WHAT IS EXPECTED ->
Within the records below is a range that opens at the line with "Open the Measure Process menu item" and closes at the line with "Launch the Repair Assistant". Return that range word for word, both ends included, and only that range.

SOURCE RECORDS ->
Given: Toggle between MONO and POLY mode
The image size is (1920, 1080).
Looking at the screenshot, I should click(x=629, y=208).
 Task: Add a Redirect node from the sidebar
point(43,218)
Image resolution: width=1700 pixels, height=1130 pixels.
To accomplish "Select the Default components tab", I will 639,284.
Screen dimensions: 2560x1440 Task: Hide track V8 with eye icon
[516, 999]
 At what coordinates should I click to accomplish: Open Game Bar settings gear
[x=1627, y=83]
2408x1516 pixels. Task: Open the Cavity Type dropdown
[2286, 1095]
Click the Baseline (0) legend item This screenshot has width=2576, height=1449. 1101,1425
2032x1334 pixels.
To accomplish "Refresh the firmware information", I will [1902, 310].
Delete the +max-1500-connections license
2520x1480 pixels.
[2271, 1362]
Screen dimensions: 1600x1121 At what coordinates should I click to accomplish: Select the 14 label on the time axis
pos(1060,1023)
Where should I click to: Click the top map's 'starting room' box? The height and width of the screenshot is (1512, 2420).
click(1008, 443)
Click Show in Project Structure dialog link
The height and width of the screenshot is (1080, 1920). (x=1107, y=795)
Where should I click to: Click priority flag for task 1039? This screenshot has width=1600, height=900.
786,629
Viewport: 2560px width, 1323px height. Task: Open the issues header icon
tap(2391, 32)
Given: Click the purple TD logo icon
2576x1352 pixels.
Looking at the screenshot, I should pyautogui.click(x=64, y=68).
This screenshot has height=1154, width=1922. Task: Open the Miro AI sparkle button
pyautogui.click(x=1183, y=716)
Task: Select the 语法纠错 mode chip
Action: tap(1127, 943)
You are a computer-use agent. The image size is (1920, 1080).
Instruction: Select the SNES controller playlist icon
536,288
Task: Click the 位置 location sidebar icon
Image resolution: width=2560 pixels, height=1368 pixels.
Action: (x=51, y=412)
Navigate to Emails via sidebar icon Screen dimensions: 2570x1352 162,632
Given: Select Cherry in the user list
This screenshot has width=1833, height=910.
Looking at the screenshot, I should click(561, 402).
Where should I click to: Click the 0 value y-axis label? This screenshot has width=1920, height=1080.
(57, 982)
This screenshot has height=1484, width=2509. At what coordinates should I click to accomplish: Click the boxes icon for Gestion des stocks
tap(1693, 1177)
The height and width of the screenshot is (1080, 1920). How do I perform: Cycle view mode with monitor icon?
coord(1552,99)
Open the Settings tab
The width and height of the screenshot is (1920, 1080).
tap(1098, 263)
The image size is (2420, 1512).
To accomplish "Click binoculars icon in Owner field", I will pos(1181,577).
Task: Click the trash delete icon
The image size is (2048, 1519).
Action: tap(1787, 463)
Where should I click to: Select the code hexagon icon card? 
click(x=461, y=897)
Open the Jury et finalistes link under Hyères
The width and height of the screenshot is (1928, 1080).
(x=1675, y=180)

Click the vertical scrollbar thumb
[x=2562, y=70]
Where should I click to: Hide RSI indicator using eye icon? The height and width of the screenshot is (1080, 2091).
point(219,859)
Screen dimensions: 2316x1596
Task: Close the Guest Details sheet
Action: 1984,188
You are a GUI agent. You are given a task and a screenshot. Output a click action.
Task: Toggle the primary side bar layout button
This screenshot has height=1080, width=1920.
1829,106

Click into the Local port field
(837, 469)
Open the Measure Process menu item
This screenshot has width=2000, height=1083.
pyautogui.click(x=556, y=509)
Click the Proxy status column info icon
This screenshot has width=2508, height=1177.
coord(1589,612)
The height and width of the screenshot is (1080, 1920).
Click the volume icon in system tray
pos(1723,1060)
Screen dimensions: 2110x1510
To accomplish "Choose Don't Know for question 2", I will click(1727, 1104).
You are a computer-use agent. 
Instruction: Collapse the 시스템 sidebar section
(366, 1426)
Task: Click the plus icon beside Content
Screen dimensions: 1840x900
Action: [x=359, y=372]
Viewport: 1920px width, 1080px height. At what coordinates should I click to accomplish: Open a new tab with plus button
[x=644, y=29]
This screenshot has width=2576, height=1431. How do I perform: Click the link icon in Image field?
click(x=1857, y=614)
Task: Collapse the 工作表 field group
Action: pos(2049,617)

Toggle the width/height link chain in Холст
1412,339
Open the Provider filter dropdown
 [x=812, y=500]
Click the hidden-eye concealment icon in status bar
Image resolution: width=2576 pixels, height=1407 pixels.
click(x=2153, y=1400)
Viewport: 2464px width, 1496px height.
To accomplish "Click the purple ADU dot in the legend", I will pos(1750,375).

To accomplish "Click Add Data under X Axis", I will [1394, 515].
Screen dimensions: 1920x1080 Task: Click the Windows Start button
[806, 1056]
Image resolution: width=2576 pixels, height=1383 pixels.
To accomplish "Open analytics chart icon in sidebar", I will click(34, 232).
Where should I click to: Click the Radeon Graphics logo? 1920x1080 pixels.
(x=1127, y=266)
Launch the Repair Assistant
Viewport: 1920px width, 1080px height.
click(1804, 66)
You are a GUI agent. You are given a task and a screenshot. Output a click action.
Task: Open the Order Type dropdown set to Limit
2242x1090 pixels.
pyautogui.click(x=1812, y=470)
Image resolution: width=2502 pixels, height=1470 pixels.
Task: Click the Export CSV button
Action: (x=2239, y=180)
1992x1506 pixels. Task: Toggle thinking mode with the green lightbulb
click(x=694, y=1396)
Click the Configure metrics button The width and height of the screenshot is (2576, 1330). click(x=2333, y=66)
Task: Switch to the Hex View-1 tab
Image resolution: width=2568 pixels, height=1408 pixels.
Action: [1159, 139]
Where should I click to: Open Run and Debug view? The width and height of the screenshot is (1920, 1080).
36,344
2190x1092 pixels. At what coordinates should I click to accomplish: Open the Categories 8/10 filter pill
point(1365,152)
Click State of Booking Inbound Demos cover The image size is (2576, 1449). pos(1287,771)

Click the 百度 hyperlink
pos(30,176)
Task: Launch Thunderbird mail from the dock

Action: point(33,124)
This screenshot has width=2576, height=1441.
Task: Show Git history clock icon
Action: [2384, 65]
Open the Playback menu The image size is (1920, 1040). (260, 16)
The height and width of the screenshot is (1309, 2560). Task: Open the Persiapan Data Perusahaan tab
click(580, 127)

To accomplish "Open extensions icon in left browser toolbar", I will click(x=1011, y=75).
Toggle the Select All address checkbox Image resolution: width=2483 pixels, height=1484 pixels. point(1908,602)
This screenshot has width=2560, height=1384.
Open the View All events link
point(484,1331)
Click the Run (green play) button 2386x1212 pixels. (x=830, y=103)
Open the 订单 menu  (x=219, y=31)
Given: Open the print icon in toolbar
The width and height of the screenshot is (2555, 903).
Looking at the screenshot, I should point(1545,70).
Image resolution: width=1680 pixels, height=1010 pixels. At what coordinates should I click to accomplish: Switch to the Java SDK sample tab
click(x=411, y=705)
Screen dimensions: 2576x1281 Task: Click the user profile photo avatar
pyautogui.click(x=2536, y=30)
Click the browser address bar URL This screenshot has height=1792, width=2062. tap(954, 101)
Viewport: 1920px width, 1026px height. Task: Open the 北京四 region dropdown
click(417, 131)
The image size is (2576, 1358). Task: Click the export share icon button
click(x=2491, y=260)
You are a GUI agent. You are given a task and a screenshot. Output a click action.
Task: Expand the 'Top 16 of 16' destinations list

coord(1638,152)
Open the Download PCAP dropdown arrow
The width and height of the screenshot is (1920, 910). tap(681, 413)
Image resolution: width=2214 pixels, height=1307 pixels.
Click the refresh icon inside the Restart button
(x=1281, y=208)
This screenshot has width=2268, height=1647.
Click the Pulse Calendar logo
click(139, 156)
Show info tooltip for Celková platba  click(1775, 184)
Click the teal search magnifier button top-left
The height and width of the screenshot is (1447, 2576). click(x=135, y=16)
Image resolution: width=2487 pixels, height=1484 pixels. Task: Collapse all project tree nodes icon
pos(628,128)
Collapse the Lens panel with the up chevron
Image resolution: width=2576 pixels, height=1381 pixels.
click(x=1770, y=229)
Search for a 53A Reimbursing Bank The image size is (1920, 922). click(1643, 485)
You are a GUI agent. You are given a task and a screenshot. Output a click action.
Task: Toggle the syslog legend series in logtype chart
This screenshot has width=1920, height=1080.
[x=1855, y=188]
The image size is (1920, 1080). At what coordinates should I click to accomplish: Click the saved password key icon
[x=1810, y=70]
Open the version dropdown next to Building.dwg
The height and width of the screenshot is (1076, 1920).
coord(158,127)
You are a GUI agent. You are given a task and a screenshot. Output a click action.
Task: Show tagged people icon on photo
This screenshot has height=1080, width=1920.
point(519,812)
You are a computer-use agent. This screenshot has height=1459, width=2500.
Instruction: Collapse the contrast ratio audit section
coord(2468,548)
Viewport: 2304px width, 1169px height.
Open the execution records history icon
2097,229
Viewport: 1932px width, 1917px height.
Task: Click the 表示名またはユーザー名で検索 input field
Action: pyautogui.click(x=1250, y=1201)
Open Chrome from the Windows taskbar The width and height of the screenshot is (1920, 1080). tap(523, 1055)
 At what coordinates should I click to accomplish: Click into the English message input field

EXERCISE OUTPUT ->
Open the Measure Process menu item
This screenshot has width=2000, height=1083.
pyautogui.click(x=556, y=509)
Click the Proxy status column info icon
This screenshot has width=2508, height=1177.
coord(1589,612)
The height and width of the screenshot is (1080, 1920).
Click the volume icon in system tray
pos(1723,1060)
Screen dimensions: 2110x1510
To accomplish "Choose Don't Know for question 2", I will click(1727, 1104).
You are a computer-use agent. 
Instruction: Collapse the 시스템 sidebar section
(366, 1426)
Task: Click the plus icon beside Content
Screen dimensions: 1840x900
Action: [x=359, y=372]
Viewport: 1920px width, 1080px height. At what coordinates should I click to accomplish: Open a new tab with plus button
[x=644, y=29]
This screenshot has width=2576, height=1431. How do I perform: Click the link icon in Image field?
click(x=1857, y=614)
Task: Collapse the 工作表 field group
Action: pos(2049,617)

Toggle the width/height link chain in Холст
1412,339
Open the Provider filter dropdown
 [x=812, y=500]
Click the hidden-eye concealment icon in status bar
Image resolution: width=2576 pixels, height=1407 pixels.
click(x=2153, y=1400)
Viewport: 2464px width, 1496px height.
To accomplish "Click the purple ADU dot in the legend", I will pos(1750,375).

To accomplish "Click Add Data under X Axis", I will [1394, 515].
Screen dimensions: 1920x1080 Task: Click the Windows Start button
[806, 1056]
Image resolution: width=2576 pixels, height=1383 pixels.
To accomplish "Open analytics chart icon in sidebar", I will click(34, 232).
Where should I click to: Click the Radeon Graphics logo? 1920x1080 pixels.
(x=1127, y=266)
Launch the Repair Assistant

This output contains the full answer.